DialoGPT
DialoGPT copied to clipboard
Error in large model's config
Hello. Large model trained from scratch has wrong config, resulting in errors below:
RuntimeError: Error(s) in loading state_dict for GPT2LMHeadModel: Missing key(s) in state_dict: "transformer.h.36.ln_1.weight", "transformer.h.36.ln_1.bias", ... , "transformer.h.47.mlp.c_proj.weight", "transformer.h.47.mlp.c_proj.bias".
size mismatch for transformer.wte.weight: copying a param with shape torch.Size([50257, 1280]) from checkpoint, the shape in current model is torch.Size([50257, 1600]).
size mismatch for transformer.wpe.weight: copying a param with shape torch.Size([1024, 1280]) from checkpoint, the shape in current model is torch.Size([1024, 1600]).
size mismatch for transformer.h.0.ln_1.weight: copying a param with shape torch.Size([1280]) from checkpoint, the shape in current model is torch.Size([1600]).
size mismatch for transformer.h.0.ln_1.bias: copying a param with shape torch.Size([1280]) from checkpoint, the shape in current model is torch.Size([1600]).

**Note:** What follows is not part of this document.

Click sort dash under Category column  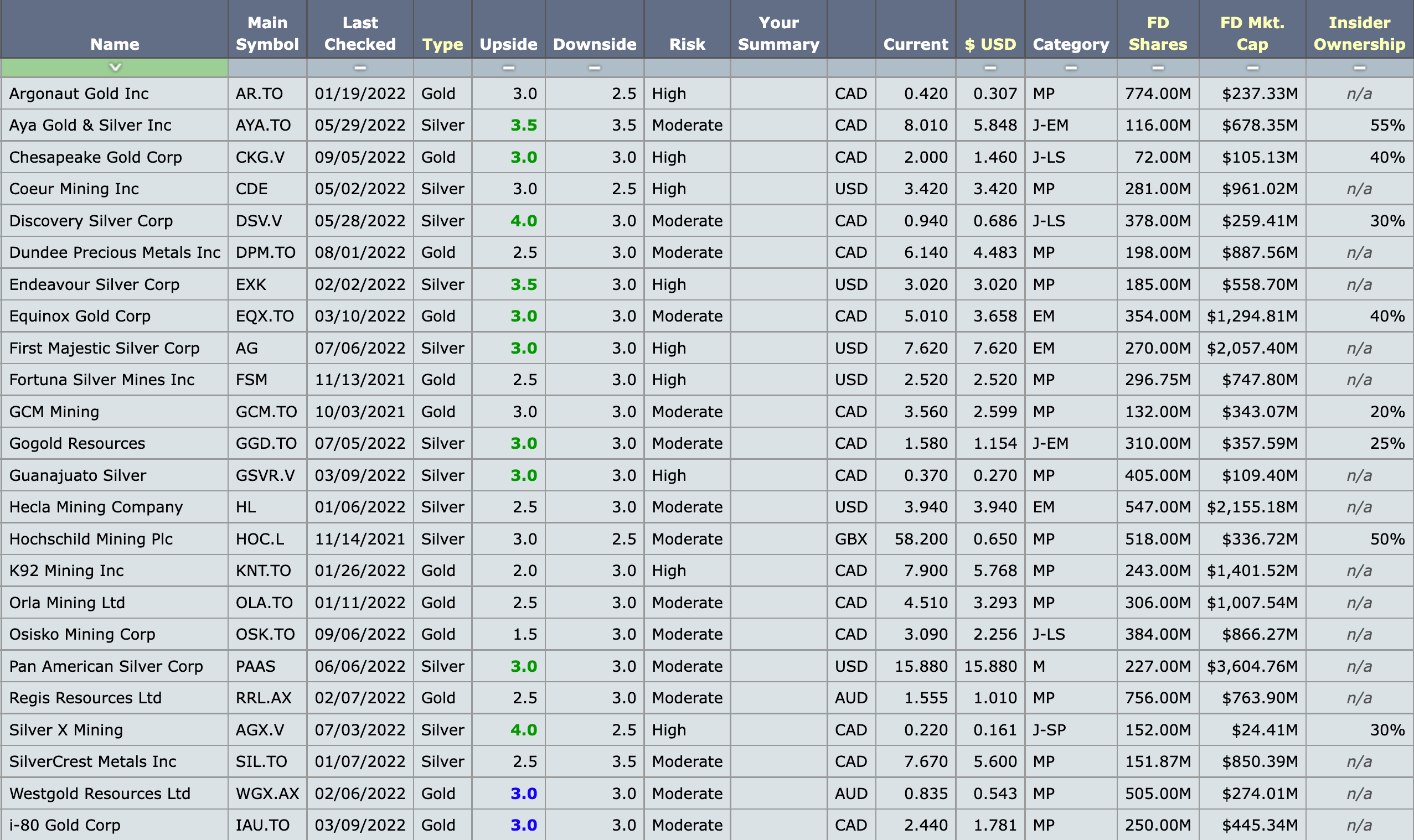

This is when loading config and then loading pkl pretrained file. Also if i change config to 1280 embeddings it works, but i get strange interactions, after some chatting model starts repeating same answer all over again. Maybe issue is in my decoding script (it's handwritten, not yours), but i keep getting mumbles
S a, u m? M.
or repeating answers such as:
My favorite color is red, red, red, red, red
or
i'm from r all. i'm from r all. i'm from r all.
etc
Hello. The embedding size is indeed 1280. Please check the configs/
folder for more details. About the repetitive generation problem, you can probably refer to another issue where there are some discussion about the 3rd party decoding script implementation details.